# Dataset analysis

Examples for working with metadata and annotation data from DIVE Web through the REST API.

In [None]:
# set your API Key in .env
%load_ext dotenv
%dotenv

import os
from pprint import pprint
from girder_client import GirderClient
from dive_utils import fromMeta

GIRDER_API_KEY=os.getenv('GIRDER_API_KEY', 'CHANGEME')
diveclient = GirderClient(apiUrl='https://viame.kitware.com/api/v1')
token = diveclient.authenticate(apiKey=GIRDER_API_KEY)
print(f'Authenticated!')

In [None]:
# Load dataset metadata
DATASET_ID="5e4ebcaa78ed364cd0f5e3b9" # Replace this with your own ID

dataset_info = diveclient.getFolder(DATASET_ID)
dataset_name = dataset_info['name']
dataset_type = fromMeta(dataset_info, 'type')
dataset_fps  = fromMeta(dataset_info, 'fps')

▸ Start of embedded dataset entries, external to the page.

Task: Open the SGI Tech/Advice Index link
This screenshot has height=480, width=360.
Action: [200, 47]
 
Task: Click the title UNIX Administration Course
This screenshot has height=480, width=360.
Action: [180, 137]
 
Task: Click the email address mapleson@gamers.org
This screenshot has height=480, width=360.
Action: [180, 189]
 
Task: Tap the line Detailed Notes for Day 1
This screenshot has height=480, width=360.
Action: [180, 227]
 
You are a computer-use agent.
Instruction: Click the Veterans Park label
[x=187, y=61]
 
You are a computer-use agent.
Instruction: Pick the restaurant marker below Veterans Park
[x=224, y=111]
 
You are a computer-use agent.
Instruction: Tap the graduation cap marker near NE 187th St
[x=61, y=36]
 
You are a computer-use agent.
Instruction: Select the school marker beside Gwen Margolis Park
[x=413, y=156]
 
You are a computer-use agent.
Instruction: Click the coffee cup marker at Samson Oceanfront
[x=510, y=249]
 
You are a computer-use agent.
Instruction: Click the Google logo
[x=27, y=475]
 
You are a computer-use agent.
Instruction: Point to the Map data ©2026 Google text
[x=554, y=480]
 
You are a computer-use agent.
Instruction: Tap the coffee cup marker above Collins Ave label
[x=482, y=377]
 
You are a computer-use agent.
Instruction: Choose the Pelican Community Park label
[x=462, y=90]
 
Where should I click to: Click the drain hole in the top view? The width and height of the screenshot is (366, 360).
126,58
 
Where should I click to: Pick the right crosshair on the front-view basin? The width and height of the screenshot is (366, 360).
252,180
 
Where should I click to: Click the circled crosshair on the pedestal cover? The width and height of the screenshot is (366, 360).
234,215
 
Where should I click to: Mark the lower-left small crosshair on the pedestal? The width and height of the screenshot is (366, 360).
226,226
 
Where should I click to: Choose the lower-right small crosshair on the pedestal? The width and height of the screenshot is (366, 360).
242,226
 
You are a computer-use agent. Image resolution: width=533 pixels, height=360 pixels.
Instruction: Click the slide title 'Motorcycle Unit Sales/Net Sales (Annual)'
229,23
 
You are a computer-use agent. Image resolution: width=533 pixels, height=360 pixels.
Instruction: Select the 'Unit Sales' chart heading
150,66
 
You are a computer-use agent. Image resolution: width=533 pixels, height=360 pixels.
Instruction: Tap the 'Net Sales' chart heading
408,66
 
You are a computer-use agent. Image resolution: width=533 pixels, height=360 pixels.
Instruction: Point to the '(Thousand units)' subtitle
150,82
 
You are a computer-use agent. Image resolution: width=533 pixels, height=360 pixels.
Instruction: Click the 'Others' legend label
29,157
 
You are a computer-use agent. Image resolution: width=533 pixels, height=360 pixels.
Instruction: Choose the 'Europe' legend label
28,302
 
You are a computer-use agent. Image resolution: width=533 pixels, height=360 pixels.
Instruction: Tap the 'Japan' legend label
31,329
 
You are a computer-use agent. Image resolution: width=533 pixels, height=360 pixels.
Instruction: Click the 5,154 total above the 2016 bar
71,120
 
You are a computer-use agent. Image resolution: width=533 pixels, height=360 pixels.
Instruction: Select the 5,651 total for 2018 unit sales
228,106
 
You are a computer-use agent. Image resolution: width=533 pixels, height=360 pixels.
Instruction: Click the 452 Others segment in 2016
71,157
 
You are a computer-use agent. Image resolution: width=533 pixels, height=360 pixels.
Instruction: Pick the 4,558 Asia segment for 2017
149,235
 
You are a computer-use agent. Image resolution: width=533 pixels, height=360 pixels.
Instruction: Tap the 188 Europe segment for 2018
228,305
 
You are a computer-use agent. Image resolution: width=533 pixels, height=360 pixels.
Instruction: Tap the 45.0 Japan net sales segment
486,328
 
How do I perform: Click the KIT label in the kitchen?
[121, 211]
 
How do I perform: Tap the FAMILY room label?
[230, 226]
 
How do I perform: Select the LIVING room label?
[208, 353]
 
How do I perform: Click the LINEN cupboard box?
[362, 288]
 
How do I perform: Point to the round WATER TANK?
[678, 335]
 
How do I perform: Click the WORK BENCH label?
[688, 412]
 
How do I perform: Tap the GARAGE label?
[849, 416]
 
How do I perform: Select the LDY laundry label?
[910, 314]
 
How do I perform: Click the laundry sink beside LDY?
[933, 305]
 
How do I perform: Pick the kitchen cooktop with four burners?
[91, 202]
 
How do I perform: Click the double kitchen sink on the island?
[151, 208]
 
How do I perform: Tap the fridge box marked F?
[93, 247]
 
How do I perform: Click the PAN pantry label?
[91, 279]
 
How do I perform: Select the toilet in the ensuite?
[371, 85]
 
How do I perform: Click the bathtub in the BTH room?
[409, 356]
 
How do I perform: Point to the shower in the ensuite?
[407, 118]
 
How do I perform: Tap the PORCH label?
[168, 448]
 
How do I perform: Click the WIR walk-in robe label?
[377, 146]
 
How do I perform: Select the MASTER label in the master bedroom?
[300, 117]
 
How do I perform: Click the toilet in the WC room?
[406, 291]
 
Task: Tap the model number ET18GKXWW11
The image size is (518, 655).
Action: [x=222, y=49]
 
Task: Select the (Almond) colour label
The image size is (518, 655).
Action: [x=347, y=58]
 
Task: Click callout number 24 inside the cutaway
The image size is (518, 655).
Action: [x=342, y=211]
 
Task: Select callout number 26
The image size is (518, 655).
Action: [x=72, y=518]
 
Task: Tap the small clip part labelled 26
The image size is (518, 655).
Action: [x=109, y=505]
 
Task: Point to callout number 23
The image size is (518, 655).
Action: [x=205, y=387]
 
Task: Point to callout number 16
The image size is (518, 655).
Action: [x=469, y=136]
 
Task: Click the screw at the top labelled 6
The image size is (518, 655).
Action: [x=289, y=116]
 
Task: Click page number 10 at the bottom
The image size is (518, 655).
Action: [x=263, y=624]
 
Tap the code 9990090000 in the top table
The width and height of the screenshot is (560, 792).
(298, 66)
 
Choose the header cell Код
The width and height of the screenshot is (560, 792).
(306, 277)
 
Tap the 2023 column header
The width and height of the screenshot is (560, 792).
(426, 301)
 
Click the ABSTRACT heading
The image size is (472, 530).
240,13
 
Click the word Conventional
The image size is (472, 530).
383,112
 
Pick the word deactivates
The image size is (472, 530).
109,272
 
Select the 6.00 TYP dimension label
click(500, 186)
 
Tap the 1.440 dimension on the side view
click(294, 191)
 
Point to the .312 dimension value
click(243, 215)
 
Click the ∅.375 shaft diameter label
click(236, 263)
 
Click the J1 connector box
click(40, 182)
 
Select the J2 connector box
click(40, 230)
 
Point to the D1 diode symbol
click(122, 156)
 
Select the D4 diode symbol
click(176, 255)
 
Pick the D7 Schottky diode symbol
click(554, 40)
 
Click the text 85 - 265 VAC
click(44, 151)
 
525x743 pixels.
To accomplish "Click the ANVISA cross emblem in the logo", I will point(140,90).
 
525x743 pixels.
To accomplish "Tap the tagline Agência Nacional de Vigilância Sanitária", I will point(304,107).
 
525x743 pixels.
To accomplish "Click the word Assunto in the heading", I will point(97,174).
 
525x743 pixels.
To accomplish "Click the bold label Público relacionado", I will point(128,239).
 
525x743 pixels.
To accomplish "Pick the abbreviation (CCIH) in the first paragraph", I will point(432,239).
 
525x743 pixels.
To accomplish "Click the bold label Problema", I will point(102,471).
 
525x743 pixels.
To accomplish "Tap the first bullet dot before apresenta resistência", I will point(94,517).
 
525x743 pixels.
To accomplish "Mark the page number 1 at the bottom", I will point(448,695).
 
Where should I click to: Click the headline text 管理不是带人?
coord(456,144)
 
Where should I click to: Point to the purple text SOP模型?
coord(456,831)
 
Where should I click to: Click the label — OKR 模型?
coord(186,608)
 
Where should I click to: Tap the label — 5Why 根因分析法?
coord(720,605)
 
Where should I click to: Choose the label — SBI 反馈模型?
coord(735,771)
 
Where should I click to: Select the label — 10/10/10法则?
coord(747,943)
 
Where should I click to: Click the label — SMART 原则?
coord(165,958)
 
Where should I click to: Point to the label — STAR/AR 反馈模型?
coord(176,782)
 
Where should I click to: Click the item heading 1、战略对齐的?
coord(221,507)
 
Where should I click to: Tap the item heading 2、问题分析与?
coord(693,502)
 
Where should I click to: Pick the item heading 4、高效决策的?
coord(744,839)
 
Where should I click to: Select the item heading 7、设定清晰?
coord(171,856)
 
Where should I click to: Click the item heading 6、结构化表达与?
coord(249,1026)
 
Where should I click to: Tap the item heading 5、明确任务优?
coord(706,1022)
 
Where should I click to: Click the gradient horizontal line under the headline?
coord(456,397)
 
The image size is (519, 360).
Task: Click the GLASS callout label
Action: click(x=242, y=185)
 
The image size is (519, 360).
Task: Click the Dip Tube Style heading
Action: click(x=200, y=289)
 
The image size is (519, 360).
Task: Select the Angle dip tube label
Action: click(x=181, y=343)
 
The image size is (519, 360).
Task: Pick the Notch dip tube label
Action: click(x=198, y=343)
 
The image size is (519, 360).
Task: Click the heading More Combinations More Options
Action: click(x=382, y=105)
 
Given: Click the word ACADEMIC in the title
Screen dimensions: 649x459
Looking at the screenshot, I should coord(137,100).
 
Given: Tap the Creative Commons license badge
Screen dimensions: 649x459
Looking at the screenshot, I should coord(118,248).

print(f'Loaded dataset: {dataset_name}\n')
pprint(dataset_info)

## Load dataset source media

In [None]:
if dataset_type == 'image-sequence':
    dataset_media = diveclient.get(
        f'viame/valid_images', parameters={'folderId': DATASET_ID})
    dataset_media = [item['name'] for item in dataset_media]
else:
    dataset_media = diveclient.get(
        f'viame_detection/clip_meta',
        parameters={'folderId': DATASET_ID}
    )

pprint(dataset_media)

## Load annotations and summarize contents

In [None]:
from dive_tasks import summary

dataset_annotations_json = diveclient.get(
    'viame_detection',
    parameters={'folderId': DATASET_ID},
)

all_summary = {}
summary.summarize_annotations(DATASET_ID, dataset_annotations_json, all_summary)
pprint(f'Summary of {DATASET_ID}')
pprint([ s.dict() for s in all_summary.values()])

## Load detections as CSV

In [None]:
dataset_annotations_csv = diveclient.get(f'viame_detection/{DATASET_ID}/export_detections', jsonResp=False)
print(dataset_annotations_csv.text)